Lo sfogo di Iaquinta: ''Sono vittima della giustizia italiana...''

L'ex campione del mondo in un videomessaggio sui social: ''Difenderò sempre l'innocenza di mio padre...''

Lo sfogo di Iaquinta: ''Sono vittima della giustizia italiana...''

"Fino a qualche anno fa ero un campione del mondo. Oggi con mio padre Giuseppe sono vittima della giustizia italiana....'' inizia così il video messaggio di Vincenzo Iaquinta, l'ex attaccante della Juventus, a cui sono stati confermati in appello i due anni di condanna per detenzione illegale di armi nel processo Aemilia.

Un duro sfogo affidato alle sue pagine social. Iaquinta non ci sta e urla forte la sua innocenza, cinque giorni dopo la conferma della condanna per detenzione illegale di armi nel caso Aemilia, il maxi processo contro la 'ndrangheta, che nel 2015 portò all’arresto di 240 persone e all’intervento di 200 militari fra Emilia-Romagna, Lombardia, Piemonte, Veneto, Calabria e Sicilia. L'ex attaccante della Nazionale e della Juventus ha scelto un messaggio su Instagram per far sentire la sua voce. Sullo sfondo del video veste la maglia dell'Udinese ed è assieme al padre Giuseppe, imprenditore edile cutrese con base nel Reggiano, nei cui confronti i giudici dello stesso processo hanno deciso 13 anni di condanna (sei in meno rispetto al primo grado ndr) confermando l'associazione mafiosa.

"Fino a qualche anno fa ero un campione del mondo. Oggi con mio padre Giuseppe sono vittima della giustizia italiana. Nella mia vita non avrei mai pensato di dovermi difendere da un'accusa tanto infamante..." inizia così il video messaggio dell'ex campione del mondo. Una ferita ancora aperta, che porta con sè tutto il suo dolore: "Non mi arrendo alla sentenza, sono responsabile moralmente di difendere l'onestà di mio padre. Non mi sono mai sentito tanto solo e scoraggiato nella mia vita come in questo momento. Mi sento deluso perché per la seconda volta mio padre è stato condannato da uomini che non hanno giudicato in base alla realtà dei fatti. Una volta si può sbagliare, due inizia a diventare accanimento giudiziario. Una vita di una persona non può essere distrutta senza aver commesso quello di cui viene accusato".

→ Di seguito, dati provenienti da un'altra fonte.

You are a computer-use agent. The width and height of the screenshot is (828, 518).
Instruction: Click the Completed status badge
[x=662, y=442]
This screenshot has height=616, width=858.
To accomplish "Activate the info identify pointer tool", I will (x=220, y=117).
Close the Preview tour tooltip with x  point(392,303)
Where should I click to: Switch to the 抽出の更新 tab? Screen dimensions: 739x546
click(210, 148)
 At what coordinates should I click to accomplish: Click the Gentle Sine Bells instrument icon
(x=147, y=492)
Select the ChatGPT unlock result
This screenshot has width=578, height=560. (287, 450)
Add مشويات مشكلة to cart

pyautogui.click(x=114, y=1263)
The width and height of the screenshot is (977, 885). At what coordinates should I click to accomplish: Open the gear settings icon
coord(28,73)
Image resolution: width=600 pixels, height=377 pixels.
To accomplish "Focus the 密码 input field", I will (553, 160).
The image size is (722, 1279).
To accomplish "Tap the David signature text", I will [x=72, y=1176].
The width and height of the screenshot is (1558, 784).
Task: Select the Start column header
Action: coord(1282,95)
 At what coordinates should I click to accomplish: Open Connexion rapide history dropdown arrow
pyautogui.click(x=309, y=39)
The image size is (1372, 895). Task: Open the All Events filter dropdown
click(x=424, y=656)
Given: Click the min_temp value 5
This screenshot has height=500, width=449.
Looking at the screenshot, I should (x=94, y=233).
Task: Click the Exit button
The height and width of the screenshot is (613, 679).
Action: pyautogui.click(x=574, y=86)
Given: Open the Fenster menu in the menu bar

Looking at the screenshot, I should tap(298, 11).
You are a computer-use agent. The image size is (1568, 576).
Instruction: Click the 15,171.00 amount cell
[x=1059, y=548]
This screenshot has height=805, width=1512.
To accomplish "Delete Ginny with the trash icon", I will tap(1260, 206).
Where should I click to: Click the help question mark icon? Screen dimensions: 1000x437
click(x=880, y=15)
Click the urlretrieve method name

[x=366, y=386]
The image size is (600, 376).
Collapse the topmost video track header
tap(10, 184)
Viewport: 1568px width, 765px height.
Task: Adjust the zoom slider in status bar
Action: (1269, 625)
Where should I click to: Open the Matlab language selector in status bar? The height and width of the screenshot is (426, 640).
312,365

E nonostante tutto promette battaglia con la stessa grinta di quando scendeva in campo: "Non posso esimermi ad urlare l'innocenza di mio padre. Lo devo a lui che in questo momento è impotente, incredulo, sfiancato. Lo devo alla memoria di mia madre che si è lasciata morire dal dolore. Lo devo ai miei figli. Oggi sono un uomo stanco, le mie gambe non corrono più. La mia testa corre più veloce cercando una soluzione. Non cerco pietà, un miracolo o la compiacenza di nessuno.

Voglio solo giustizia, verità. Mio padre è in carcere per errore e finché non si ammetterà la verità, la mia voce non smetterà di urlare la sua innocenza. Da ora io sono Giuseppe Iaquinta, condannato da innocente".